Reputation: 21356
A similar question was asked at Running unit tests with Spark 3.3.0 on Java 17 fails with IllegalAccessError: class StorageUtils cannot access class sun.nio.ch.DirectBuffer, but that question (and solution) was only about unit tests. For me Spark is breaking actually running the program.
According to the Spark overview, Spark works with Java 17. I'm using Temurin-17.0.4+8 (build 17.0.4+8) on Windows 10, including Spark 3.3.0 in Maven like this:
<scala.version>2.13</scala.version>
<spark.version>3.3.0</spark.version>
...
<dependency>
<groupId>org.apache.spark</groupId>
<artifactId>spark-core_${scala.version}</artifactId>
<version>${spark.version}</version>
</dependency>
<dependency>
<groupId>org.apache.spark</groupId>
<artifactId>spark-sql_${scala.version}</artifactId>
<version>${spark.version}</version>
</dependency>
I try to run a simple program:
final SparkSession spark = SparkSession.builder().appName("Foo Bar").master("local").getOrCreate();
final Dataset<Row> df = spark.read().format("csv").option("header", "false").load("/path/to/file.csv");
df.show(5);
That breaks all over the place:
Caused by: java.lang.IllegalAccessError: class org.apache.spark.storage.StorageUtils$ (in unnamed module @0x59d016c9) cannot access class sun.nio.ch.DirectBuffer (in module java.base) because module java.base does not export sun.nio.ch to unnamed module @0x59d016c9
at org.apache.spark.storage.StorageUtils$.<clinit>(StorageUtils.scala:213)

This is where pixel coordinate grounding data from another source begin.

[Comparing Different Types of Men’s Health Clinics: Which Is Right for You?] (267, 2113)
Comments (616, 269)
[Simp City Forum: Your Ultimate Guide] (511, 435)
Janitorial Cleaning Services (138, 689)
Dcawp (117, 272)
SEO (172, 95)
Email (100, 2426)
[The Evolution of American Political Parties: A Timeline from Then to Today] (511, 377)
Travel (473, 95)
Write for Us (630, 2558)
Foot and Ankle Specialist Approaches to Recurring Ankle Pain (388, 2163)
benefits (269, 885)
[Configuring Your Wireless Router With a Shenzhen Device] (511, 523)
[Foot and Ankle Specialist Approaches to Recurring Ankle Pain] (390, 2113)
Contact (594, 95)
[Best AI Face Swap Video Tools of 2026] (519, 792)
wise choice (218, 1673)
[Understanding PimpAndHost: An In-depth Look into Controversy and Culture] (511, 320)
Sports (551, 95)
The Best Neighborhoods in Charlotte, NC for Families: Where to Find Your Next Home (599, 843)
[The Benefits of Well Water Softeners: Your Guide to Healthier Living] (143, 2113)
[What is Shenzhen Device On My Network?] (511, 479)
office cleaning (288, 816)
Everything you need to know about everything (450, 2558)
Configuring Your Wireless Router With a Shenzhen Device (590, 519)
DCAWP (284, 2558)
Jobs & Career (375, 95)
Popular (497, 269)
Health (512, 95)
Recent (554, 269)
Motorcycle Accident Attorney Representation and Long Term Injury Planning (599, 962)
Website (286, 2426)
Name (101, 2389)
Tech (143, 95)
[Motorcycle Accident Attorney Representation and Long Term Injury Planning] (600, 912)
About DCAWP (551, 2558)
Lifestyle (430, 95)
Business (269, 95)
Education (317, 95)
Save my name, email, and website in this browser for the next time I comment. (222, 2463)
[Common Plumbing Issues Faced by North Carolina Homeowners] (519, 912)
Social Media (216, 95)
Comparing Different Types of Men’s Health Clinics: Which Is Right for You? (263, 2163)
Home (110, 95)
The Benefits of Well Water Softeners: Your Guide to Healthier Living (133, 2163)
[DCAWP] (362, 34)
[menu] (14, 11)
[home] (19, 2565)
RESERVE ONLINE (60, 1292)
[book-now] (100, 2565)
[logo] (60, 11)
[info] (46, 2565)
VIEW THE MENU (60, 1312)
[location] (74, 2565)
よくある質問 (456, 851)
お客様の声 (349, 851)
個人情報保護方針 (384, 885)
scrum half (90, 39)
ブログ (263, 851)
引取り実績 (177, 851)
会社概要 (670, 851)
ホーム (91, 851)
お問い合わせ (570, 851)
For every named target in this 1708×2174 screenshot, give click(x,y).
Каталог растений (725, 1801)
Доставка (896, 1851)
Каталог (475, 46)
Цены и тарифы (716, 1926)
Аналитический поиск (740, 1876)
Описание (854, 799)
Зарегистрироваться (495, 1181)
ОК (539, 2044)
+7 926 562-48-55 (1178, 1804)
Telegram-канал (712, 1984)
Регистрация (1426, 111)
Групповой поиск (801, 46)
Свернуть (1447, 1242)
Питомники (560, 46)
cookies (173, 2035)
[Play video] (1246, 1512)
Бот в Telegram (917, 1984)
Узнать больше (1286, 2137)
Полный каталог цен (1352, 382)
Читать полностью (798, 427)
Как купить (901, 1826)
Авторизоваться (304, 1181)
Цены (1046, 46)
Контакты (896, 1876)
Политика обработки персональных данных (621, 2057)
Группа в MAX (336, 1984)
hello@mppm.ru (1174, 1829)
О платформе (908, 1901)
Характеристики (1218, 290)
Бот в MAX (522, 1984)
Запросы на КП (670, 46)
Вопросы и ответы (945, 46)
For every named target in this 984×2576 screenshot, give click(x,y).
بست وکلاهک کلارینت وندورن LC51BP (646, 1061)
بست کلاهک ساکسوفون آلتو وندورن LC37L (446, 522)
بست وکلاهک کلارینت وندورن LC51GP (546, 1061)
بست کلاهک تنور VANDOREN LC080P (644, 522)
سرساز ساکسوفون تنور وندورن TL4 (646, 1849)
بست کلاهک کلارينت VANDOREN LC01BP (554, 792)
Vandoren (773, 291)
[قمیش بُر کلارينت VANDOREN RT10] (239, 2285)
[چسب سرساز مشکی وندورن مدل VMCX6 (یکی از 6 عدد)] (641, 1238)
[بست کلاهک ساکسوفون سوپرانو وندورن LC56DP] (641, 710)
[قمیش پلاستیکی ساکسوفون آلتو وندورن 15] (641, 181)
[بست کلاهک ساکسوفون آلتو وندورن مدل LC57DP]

at org.apache.spark.storage.BlockManagerMasterEndpoint.<init>(BlockManagerMasterEndpoint.scala:114)
at org.apache.spark.SparkEnv$.$anonfun$create$9(SparkEnv.scala:353)
at org.apache.spark.SparkEnv$.registerOrLookupEndpoint$1(SparkEnv.scala:290)
at org.apache.spark.SparkEnv$.create(SparkEnv.scala:339)
at org.apache.spark.SparkEnv$.createDriverEnv(SparkEnv.scala:194)
at org.apache.spark.SparkContext.createSparkEnv(SparkContext.scala:279)
at org.apache.spark.SparkContext.<init>(SparkContext.scala:464)
at org.apache.spark.SparkContext$.getOrCreate(SparkContext.scala:2704)
at org.apache.spark.sql.SparkSession$Builder.$anonfun$getOrCreate$2(SparkSession.scala:953)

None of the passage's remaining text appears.